Early life and performing career
At 16 Malmgren intended to become a priest, but was dissuaded by his father. Instead in 1935 he began training as an actor with Julia Hakanson of the Svenska Teatern, and the following year as a dancer with Sven Trop, Ballet Master of the Royal Opera in Stockholm. In 1938 he went to Berlin to train with Eugenie Edwardova, former character dancer with Pavlova, and with Trude Engelhardt of the Mary Wigman company. While still in training he gave solo recitals throughout Sweden, followed in 1939-40 by solo recitals in Stockholm, Berlin, Warsaw and Paris where he began studying with Mme Preobrajenska. He was awarded the Gold medal at the Concours de la Danse in Brussels in 1939 and was spotted by Kurt Jooss who invited him to join Ballets Jooss based at Dartington Hall. It was here that he first met Rudolf Laban with whom he later collaborated in developing his theory of Movement Psychology. During the war he toured as a soloist with Ballets Jooss throughout the British Isles, Ireland, Canada, North and South America. He left the company in Buenos Ayres and spent the rest of the war period in Brazil, partnering the ballerina Nini Theilade in solo recitals and opening a movement school in Rio de Janeiro.

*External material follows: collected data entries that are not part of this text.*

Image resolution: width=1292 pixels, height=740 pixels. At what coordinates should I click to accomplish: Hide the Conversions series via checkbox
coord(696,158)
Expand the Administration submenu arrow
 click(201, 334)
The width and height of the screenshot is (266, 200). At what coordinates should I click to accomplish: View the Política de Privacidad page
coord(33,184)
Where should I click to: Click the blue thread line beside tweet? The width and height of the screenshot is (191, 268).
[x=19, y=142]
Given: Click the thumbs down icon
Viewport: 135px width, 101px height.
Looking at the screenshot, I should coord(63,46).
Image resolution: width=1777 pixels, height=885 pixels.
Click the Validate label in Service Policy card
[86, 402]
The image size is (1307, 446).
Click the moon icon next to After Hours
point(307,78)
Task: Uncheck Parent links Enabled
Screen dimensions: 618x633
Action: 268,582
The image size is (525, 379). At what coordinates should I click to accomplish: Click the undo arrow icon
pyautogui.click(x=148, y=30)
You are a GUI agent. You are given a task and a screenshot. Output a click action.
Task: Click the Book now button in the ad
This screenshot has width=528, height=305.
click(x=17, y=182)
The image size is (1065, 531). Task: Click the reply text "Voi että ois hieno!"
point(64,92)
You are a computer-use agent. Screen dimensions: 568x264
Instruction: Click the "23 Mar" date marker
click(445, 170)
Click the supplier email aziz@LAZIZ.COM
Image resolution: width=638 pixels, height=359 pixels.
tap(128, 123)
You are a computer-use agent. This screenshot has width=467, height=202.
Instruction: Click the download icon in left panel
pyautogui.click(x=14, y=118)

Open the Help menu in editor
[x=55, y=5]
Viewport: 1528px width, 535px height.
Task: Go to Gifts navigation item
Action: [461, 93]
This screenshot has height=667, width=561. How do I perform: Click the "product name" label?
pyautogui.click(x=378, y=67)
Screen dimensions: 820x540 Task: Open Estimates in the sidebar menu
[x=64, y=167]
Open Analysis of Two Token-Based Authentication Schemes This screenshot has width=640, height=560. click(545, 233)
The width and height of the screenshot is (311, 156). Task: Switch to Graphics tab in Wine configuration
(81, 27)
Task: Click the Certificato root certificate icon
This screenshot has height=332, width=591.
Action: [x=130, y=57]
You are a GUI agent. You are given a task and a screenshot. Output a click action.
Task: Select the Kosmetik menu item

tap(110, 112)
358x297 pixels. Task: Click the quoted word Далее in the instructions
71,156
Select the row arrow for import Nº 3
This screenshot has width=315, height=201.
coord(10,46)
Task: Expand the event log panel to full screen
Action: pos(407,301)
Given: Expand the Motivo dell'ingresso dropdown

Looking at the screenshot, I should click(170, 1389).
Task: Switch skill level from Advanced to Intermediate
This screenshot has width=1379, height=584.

He returned to Europe in 1947 to give recitals in Sweden and Finland with Nini Theilade. In 1948 he was invited to join the International Ballet Company as premier danseur, and continued his training with Judith Espinosa in London, and Mmes Preobrajenska and Egorova in Paris. He appeared as 'the Baron' in Gaite Parisienne opposite the choreographer Massine, in his old role. A season at Teatro Municipal in Rio de Janeiro with Tatiana Leskova in 1950 was followed by tours throughout Britain and Europe.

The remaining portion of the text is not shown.